Certified Machine Learning Associate Databricks Exam Questions and Answers

Question 1

Which of the following machine learning algorithms typically uses bagging?

A. Gradient boosted trees
B. K-means
C. Random forest
D. Linear regression
E. Decision tree

Answer : C

Question 2

The implementation of linear regression in Spark ML first attempts to solve the linear regression problem using matrix decomposition, but this method does not scale well to large datasets with a large number of variables.
Which of the following approaches does Spark ML use to distribute the training of a linear regression model for large data?

A. Logistic regression
B. Spark ML cannot distribute linear regression training
C. Iterative optimization
D. Least-squares method
E. Singular value decomposition

Answer : C

Question 3

A machine learning engineer is converting a decision tree from sklearn to Spark ML. They notice that they are receiving different results despite all of their data and manually specified hyperparameter values being identical.
Which of the following describes a reason that the single-node sklearn decision tree and the Spark ML decision tree can differ?

A. Spark ML decision trees test every feature variable in the splitting algorithm
B. Spark ML decision trees automatically prune overfit trees
C. Spark ML decision trees test more split candidates in the splitting algorithm
D. Spark ML decision trees test a random sample of feature variables in the splitting algorithm
E. Spark ML decision trees test binned features values as representative split candidates

Answer : E

Question 4

A data scientist is using MLflow to track their machine learning experiment. As a part of each of their MLflow runs, they are performing hyperparameter tuning. The data scientist would like to have one parent run for the tuning process with a child run for each unique combination of hyperparameter values.

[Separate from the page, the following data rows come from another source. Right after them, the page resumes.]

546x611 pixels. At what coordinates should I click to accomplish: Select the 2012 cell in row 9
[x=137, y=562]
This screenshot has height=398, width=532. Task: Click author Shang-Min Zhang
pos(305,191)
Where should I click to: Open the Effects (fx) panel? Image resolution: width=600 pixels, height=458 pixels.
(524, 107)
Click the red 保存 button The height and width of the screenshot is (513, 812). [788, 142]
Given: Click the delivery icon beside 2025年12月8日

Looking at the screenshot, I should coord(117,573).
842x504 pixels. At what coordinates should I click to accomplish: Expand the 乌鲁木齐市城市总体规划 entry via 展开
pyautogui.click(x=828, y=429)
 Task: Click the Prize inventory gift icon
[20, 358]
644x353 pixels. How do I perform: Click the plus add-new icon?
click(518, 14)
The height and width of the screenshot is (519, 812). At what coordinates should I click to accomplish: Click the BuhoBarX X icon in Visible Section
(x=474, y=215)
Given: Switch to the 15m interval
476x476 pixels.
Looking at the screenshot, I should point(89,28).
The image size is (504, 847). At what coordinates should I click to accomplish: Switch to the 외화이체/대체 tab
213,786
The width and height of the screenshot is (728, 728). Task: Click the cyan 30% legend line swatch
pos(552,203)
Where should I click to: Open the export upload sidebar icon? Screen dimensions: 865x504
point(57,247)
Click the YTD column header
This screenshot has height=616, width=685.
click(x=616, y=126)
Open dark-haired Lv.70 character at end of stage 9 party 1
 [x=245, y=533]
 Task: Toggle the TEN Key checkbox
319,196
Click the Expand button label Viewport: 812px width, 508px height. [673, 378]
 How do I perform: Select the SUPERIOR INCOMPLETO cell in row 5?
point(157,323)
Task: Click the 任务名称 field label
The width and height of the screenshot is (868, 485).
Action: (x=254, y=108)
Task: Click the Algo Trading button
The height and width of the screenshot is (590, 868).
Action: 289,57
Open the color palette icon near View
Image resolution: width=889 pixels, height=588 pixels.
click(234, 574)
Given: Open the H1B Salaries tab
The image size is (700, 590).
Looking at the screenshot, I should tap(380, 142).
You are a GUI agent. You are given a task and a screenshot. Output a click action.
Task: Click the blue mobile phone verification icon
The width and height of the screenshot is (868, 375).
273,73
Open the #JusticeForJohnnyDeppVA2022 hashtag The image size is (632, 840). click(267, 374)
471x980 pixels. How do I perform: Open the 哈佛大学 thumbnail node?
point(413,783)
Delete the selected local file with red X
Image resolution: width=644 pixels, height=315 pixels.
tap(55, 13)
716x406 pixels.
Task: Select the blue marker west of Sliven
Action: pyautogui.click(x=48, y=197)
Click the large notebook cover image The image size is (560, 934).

All parent and child runs are being manually started with mlflow.start_run.
Which of the following approaches can the data scientist use to accomplish this MLflow run organization?

A. They can turn on Databricks Autologging
B. They can specify nested=True when starting the child run for each unique combination of hyperparameter values
C. They can start each child run inside the parent run's indented code block using mlflow.start_run()
D. They can start each child run with the same experiment ID as the parent run
E. They can specify nested=True when starting the parent run for the tuning process

Answer : B

Question 5

Which of the following approaches can be used to view the notebook that was run to create an MLflow run?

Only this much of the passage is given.